Former cricketer and MP Navjot Singh Sidhu, along with players of Ranchi Rhinos, launches a coffee table book on the team at a Ranchi hotel on Thursday. Picture by Prashant Mitra
Ranchi Rhinos may have won the maiden edition of Hockey India Limited (HIL), but its franchisee owner quickly needs to come up with a winning formula to avoid chaos while selling tickets to fans for the second edition.

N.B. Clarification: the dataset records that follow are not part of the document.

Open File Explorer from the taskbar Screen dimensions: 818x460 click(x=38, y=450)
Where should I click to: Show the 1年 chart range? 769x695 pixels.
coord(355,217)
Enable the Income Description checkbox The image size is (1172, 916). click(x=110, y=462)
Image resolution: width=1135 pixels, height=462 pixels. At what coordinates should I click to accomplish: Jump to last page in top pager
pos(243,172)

The capital will host the first match of HIL-2 on January 26 evening when defending champs Ranchi Rhinos take on UP Wizards at Astroturf stadium in Morabadi, a day after the second edition kicks off at Mohali. But getting tickets for the Sunday match proved to be a pain for thousands of hockey fans on Thursday.
The four counters at the stadium as well as others in malls and stores, were supposed to open at 9am on Thursday, but finally did after 4.30pm.
“We first came at 9am hoping to buy two tickets for Sunday’s match, found counters closed. We turned up at 1pm again, the situation was the same. No one at the counters in Morabadi stadium knew anything,” said Vikramjeet Kumar, a college student. Stationery store owner Bunty Kumar agreed: “We’ll have to come tomorrow (Friday).”
The chaos speaks of utter miscommunication between Ranchi Rhino franchisee owner Asia Sports Ventures Private Limited, a conglomerate headquartered at Calcutta, and Ticket Genie, a national agency that it has appointed for the sale of tickets.
According to HIL norms, ticket rights of league matches are mainly vested with franchisee owners, while apex body Hockey India has the rights to semi-final and final ones.
This means that for all HIL league matches featuring Ranchi Rhinos, Asia Sports Ventures and its outsourced vendor Ticket Genie are responsible for the sale of tickets.
But delay in opening counters apart, confusion also ruled over number of tickets sold on Thursday. “We don’t know sale figures but there was hardly any rush at counters,” said a stadium official.
Vikram Jain, one of the co-owners of Ranchi Rhinos, claimed otherwise. “I am told 90 per cent tickets sold out in one hour. We are sure of getting a full house in all our matches,” Jain said.
Ticket prices are up by over 70 per cent. This year, rates are Rs 150, Rs 200 and Rs 400. Of the 5,000 seats of the stadium, around 500 are blocked for passes.
On the delayed opening of ticket counters, he said it was due to coffee table book launch on hockey’s revival.
Former cricketer, commentator and BJP MP Navjot Singh Sidhu launched the coffee table book at a city hotel on Thursday. “Hockey is our identity,” said Sidhu. “Such formats will help hockey rediscover its golden era. It is a treat to watch Indians and foreigners play together as a team just like in IPL cricket matches,” Sidhu said.
Jain said tickets could also be bought from Mobile Store outlets on Circular Road, Power House Colony and Hinoo Road, Café Coffee Day branches on Main Road and Purulia Road, Galaxia Mall and JD High Street Mall. Tickets are available in Jamshedpur at Sakchi-based Mobile Store outlet and Bistupur’s Café Coffee Day branch.